195 Arzneimittel werden an den Gesundheitsverbund des Landkreises Konstanz (GLKN) nur noch eingeschränkt oder gar nicht mehr geliefert. Das hat Peter Buchal, Chefapotheker des Departments für Pharmazie im Gesundheitsverbund, dem SWR bestätigt. 26 davon habe man nicht mehr auf Lager, fünf weitere reichten nur noch bis Jahresende, so Buchal.
Krankenhaus-Apotheken: Mangel bei vielen verschiedenen Medikamenten
Betroffen sind laut Buchal viele verschiedene Medikamentengruppen. Neben Antibiotika, Schmerzmitteln und Fiebersenkern, gebe es auch Engpässe bei Krebsmedikamenten, Mitteln gegen Bluthochdruck und Blutgerinnsel oder gegen Herzrhythmusstörungen. Impfungen gegen Hepatitis A seien im Moment auch nicht möglich.

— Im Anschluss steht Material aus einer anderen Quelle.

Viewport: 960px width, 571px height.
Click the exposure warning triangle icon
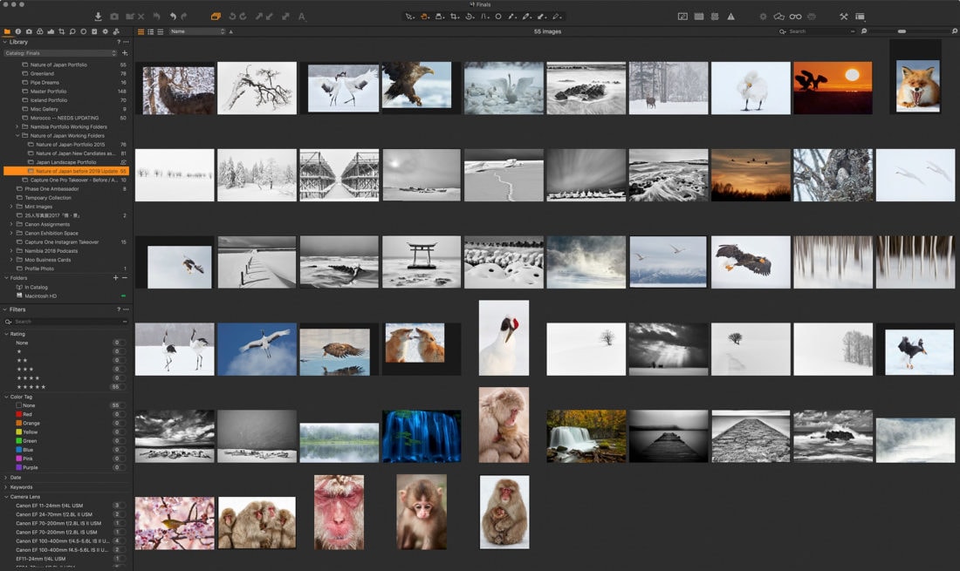click(730, 17)
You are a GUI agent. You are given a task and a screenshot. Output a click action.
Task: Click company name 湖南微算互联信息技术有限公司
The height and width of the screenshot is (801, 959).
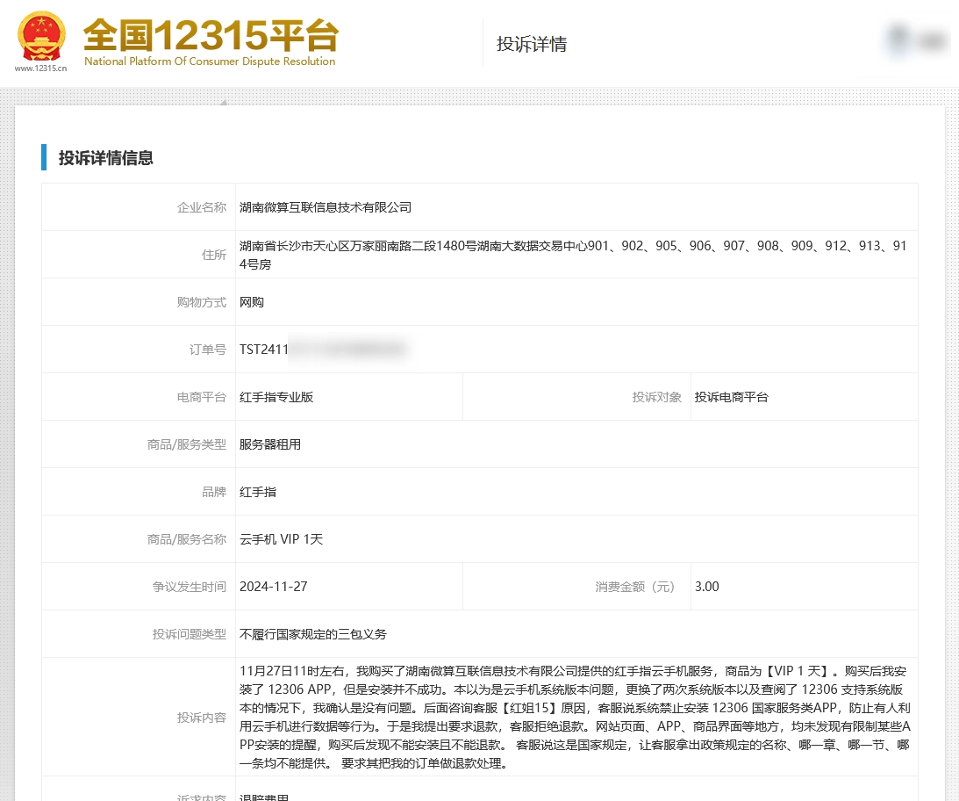pyautogui.click(x=326, y=207)
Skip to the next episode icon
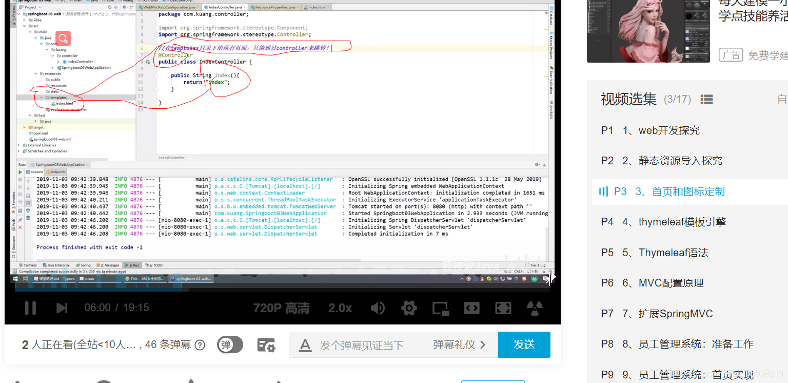788x383 pixels. click(x=61, y=308)
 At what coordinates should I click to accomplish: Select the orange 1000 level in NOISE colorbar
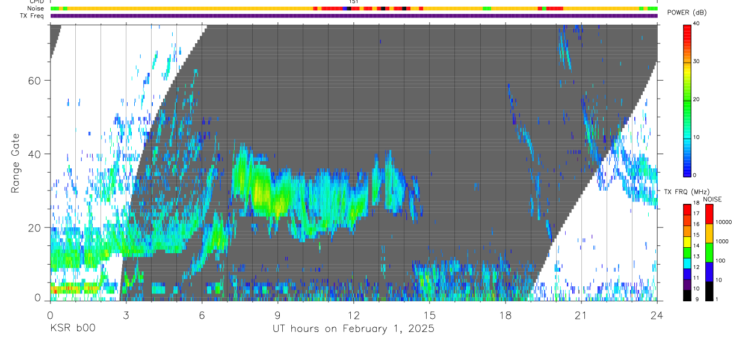[709, 233]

Um die Lieferengpässe auszugleichen, stellt die Klinikapotheke in Konstanz Glucose-Elektrolyt-Mischungen gegen Durchfallerkrankungen selbst her. Die Herstellung von fiebersenkenden Arzneimitteln für Kinder sei vorbereitet, im Moment aber noch nicht nötig. Viele weitere Medikamente könnten jedoch nicht selbst hergestellt werden, Kliniken und Apotheken seien auf Lieferanten angewiesen.
Auch öffentliche Apotheken haben zu kämpfen
Die Situation in den öffentlichen Apotheken sei ähnlich wie in den Krankenhaus-Apotheken, so der Chefapotheker des GLKN. Allerdings hätten Krankenhäuser langfristige Lieferverträge mit der Industrie und deshalb eine gewisse Liefersicherheit. Außerdem seien die Lagerkapazitäten in Krankenhäusern größer als in öffentlichen Apotheken.
Medikamentenmangel: Die Auswirkungen sind vielfältig
Die Auswirkungen des Medikamentenmangels seien im Klinikalltag allgegenwärtig. Zum einen müssten häufig Präparate von Herstellern gekauft werden, mit denen man keine Verträge habe, so Buchal. Das verursache deutlich höhere Kosten. Zum anderen führe der ständige Wechsel von Präparaten dazu, dass Ärztinnen und Ärzte, sowie Pflegerinnen und Pfleger möglicherweise Nebenwirkungen schlechter oder später erkennen.
Gründe liegen laut GLKN in der Sparpolitik
Gründe für den Medikamentenmangel sieht Peter Buchal vor allem in der Sparpolitik im Gesundheitswesen. Ausschreibungen und Rabattverträge mit den Krankenkassen hätten zu Monopolisierung geführt. Für viele pharmazeutische Unternehmen sei die Herstellung bestimmter Medikamente unwirtschaftlich geworden. Viele Medikamente würden aus Kostengründen auch nicht mehr in Deutschland hergestellt, sondern in Südostasien.
Ein weiterer Grund ist für Buchal aber auch der Krieg in der Ukraine. Dieser habe große Auswirkungen auf die Lieferketten.
Kein absehbares Ende des Mangels
So schwierig wie in diesem Jahr sei die Versorgung mit Medikamenten noch nie gewesen. Und Besserung sei nicht absehbar. Denn ins Ausland verlegte Produktionsstätten ließen sich nur mit großem Zeitverzug von vielen Jahren zurück nach Europa holen, erklärt Buchal. Dafür bräuchte man verlässliche wirtschaftliche Rahmenbedingungen und politischen Willen. Letzteres sieht Peter Buchal nicht gegeben.